— PROBLEM DETAILS —
From the entries below, tally the lines with "menu" in them and reply with that figure only.

Data excerpts:
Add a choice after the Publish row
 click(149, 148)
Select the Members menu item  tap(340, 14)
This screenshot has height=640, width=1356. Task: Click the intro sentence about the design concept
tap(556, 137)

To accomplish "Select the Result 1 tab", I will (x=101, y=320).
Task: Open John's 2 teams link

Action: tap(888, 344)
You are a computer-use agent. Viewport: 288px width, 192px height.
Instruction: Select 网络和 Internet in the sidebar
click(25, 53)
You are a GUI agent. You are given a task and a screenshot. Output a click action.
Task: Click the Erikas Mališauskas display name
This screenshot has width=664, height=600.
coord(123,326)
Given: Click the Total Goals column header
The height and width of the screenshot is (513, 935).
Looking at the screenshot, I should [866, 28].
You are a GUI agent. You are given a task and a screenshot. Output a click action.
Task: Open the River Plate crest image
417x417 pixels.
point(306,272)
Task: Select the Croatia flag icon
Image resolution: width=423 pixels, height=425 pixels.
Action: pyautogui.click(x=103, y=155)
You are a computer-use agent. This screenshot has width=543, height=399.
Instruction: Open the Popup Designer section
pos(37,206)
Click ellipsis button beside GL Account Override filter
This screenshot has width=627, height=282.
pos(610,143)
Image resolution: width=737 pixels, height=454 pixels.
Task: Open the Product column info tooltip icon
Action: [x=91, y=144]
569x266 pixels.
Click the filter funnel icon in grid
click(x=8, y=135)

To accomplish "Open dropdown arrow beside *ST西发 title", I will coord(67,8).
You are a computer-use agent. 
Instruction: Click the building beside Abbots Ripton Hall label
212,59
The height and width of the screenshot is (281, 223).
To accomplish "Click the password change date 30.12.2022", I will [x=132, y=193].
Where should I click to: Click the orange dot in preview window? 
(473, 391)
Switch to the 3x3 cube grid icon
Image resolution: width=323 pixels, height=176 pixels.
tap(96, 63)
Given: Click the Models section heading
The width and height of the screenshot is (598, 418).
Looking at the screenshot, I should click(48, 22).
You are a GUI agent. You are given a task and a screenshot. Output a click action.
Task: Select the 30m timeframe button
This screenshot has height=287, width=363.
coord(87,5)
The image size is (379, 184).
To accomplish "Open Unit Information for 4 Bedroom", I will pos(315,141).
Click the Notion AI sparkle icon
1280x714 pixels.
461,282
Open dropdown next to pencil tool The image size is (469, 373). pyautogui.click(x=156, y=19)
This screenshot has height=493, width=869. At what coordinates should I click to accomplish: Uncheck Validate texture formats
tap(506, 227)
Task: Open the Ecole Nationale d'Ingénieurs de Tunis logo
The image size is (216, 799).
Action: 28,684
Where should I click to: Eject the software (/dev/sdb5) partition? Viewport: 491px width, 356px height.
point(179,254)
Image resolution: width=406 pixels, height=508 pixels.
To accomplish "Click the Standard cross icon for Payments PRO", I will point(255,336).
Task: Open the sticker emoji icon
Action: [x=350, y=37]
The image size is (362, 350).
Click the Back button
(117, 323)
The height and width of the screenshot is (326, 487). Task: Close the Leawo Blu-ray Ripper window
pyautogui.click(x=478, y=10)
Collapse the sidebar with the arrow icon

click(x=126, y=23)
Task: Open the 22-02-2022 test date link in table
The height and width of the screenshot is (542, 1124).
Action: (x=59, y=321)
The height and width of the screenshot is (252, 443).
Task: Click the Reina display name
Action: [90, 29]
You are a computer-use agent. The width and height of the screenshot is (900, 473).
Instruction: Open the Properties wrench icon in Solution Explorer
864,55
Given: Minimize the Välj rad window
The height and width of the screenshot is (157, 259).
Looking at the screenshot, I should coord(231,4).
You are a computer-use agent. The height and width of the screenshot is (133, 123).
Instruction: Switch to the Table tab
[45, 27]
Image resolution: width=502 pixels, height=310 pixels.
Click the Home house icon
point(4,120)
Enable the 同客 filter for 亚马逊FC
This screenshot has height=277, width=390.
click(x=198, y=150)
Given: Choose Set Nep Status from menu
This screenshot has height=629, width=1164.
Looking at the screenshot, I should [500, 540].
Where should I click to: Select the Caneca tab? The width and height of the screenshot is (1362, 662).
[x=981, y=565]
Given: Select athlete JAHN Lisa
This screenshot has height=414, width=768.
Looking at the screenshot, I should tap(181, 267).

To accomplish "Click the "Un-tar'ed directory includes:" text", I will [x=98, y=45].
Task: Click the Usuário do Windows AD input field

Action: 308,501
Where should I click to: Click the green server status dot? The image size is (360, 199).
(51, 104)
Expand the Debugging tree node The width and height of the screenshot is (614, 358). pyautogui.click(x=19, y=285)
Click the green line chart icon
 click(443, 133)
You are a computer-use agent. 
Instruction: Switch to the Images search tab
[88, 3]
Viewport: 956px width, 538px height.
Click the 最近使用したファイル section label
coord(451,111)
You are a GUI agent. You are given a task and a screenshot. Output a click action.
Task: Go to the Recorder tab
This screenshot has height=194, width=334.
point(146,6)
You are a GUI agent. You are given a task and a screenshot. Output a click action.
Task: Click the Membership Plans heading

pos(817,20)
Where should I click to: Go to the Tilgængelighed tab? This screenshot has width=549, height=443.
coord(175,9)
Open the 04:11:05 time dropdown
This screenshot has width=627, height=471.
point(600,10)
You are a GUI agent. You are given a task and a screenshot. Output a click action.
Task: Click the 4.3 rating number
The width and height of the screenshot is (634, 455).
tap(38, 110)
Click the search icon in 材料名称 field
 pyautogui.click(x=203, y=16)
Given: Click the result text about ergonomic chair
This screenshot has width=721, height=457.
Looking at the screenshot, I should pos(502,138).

— REPLY TO THE TASK —
2